Element lookup records:
§ §

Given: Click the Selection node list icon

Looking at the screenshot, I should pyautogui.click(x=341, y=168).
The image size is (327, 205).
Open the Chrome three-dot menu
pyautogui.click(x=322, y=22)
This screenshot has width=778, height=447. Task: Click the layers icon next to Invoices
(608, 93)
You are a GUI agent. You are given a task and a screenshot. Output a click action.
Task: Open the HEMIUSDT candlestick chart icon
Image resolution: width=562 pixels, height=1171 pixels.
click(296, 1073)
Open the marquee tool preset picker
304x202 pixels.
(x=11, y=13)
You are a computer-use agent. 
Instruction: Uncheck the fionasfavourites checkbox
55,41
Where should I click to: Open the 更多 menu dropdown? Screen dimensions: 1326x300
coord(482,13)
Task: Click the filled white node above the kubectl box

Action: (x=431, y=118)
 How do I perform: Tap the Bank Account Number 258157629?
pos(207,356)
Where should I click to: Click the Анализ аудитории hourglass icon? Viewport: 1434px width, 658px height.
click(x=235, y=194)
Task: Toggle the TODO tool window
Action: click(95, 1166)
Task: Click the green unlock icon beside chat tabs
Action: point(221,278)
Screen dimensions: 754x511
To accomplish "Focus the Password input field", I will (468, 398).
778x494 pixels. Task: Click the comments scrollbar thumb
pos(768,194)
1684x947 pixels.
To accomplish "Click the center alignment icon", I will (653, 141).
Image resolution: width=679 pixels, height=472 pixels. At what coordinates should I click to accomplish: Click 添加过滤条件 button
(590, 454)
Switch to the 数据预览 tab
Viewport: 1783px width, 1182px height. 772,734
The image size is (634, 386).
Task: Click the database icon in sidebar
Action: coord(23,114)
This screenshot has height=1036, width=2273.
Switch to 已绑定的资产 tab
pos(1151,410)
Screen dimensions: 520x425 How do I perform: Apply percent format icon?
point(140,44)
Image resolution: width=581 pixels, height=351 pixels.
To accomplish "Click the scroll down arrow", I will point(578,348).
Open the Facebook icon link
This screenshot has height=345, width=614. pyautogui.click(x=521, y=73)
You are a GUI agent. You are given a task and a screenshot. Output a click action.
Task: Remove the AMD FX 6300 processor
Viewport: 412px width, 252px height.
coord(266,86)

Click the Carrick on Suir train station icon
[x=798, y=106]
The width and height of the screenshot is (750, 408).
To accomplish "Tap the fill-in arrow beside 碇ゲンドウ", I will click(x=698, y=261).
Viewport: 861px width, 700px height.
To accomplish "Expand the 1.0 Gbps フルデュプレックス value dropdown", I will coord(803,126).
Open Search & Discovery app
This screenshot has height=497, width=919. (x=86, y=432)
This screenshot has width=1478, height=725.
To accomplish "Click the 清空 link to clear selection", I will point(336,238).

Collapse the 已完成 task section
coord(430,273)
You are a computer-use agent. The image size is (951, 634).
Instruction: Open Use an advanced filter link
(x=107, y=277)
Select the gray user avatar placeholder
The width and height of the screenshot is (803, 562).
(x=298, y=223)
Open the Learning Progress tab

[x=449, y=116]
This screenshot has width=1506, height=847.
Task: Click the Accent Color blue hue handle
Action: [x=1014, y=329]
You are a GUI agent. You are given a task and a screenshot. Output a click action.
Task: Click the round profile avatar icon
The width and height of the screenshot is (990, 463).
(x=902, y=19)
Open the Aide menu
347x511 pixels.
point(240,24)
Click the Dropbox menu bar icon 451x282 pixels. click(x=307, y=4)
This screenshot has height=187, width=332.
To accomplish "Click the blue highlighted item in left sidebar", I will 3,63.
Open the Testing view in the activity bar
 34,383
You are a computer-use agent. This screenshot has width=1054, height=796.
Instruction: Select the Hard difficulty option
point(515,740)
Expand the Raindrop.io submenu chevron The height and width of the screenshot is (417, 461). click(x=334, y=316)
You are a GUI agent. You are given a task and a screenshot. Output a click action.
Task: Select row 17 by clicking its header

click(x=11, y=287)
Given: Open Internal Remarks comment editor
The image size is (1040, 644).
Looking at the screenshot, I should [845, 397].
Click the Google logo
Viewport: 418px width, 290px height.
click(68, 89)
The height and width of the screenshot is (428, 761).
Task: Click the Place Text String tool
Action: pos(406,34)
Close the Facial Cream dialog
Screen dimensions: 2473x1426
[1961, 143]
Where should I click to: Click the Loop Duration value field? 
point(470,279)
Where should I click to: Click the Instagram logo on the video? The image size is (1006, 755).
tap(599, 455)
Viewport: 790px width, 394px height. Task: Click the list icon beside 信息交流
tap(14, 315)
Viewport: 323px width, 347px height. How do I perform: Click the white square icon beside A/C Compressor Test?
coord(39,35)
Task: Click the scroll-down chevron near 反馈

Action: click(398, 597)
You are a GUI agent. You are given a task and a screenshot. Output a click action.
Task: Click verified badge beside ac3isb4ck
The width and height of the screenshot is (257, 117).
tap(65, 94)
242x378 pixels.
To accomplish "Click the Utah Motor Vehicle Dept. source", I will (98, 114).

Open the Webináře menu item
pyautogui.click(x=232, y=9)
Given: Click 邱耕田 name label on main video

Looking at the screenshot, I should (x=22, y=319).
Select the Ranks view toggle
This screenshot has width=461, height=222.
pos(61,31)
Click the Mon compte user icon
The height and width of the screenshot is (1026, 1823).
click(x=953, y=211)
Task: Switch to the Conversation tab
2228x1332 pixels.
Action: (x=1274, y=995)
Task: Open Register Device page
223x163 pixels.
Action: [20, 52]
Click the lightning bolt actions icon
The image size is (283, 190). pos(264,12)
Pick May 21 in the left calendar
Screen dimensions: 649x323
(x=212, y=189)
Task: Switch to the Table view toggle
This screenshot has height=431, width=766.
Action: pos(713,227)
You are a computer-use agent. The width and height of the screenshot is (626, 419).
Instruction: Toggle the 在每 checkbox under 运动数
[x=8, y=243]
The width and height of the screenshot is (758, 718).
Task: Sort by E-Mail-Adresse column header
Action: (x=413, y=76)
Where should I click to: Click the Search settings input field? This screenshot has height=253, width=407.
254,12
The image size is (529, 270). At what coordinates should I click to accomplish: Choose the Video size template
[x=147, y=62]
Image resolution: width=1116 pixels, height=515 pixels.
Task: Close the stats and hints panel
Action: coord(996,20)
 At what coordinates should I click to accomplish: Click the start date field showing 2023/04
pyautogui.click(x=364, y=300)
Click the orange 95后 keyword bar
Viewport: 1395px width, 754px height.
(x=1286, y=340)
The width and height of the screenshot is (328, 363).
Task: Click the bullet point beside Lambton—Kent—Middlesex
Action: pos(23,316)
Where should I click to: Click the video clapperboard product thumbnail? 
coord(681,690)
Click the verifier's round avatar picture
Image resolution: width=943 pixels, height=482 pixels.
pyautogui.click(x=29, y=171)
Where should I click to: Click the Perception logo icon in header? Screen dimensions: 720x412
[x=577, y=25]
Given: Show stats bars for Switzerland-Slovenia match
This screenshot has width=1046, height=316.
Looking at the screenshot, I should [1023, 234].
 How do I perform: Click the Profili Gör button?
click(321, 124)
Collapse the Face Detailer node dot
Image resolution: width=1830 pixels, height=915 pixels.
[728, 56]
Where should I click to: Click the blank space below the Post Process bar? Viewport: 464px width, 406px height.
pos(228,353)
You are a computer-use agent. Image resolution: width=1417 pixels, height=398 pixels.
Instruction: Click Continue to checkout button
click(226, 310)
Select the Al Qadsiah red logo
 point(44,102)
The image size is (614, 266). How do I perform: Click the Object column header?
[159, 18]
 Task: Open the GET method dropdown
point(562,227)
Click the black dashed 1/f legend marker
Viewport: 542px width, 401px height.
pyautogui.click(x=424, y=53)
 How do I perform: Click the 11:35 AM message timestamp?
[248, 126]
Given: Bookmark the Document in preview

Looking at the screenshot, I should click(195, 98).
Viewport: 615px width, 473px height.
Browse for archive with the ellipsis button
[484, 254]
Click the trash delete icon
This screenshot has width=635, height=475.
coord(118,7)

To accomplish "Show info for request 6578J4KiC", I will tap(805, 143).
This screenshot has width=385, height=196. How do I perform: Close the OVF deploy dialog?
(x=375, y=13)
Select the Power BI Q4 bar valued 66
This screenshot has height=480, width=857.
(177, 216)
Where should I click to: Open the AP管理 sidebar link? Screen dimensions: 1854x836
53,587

§ §

## TASK PROMPT
Rewrite the part of the records that opens with the line containing "This screenshot has height=1036, width=2273." and closes with the line containing "Action: [x=1014, y=329]", changing "Viewport" to "Display" and leaving everything else the same. Give back only those lines.

## EXPECTED ANSWER
This screenshot has height=1036, width=2273.
Switch to 已绑定的资产 tab
pos(1151,410)
Screen dimensions: 520x425 How do I perform: Apply percent format icon?
point(140,44)
Image resolution: width=581 pixels, height=351 pixels.
To accomplish "Click the scroll down arrow", I will point(578,348).
Open the Facebook icon link
This screenshot has height=345, width=614. pyautogui.click(x=521, y=73)
You are a GUI agent. You are given a task and a screenshot. Output a click action.
Task: Remove the AMD FX 6300 processor
Display: 412px width, 252px height.
coord(266,86)

Click the Carrick on Suir train station icon
[x=798, y=106]
The width and height of the screenshot is (750, 408).
To accomplish "Tap the fill-in arrow beside 碇ゲンドウ", I will click(x=698, y=261).
Display: 861px width, 700px height.
To accomplish "Expand the 1.0 Gbps フルデュプレックス value dropdown", I will coord(803,126).
Open Search & Discovery app
This screenshot has height=497, width=919. (x=86, y=432)
This screenshot has width=1478, height=725.
To accomplish "Click the 清空 link to clear selection", I will point(336,238).

Collapse the 已完成 task section
coord(430,273)
You are a computer-use agent. The image size is (951, 634).
Instruction: Open Use an advanced filter link
(x=107, y=277)
Select the gray user avatar placeholder
The width and height of the screenshot is (803, 562).
(x=298, y=223)
Open the Learning Progress tab

[x=449, y=116]
This screenshot has width=1506, height=847.
Task: Click the Accent Color blue hue handle
Action: [x=1014, y=329]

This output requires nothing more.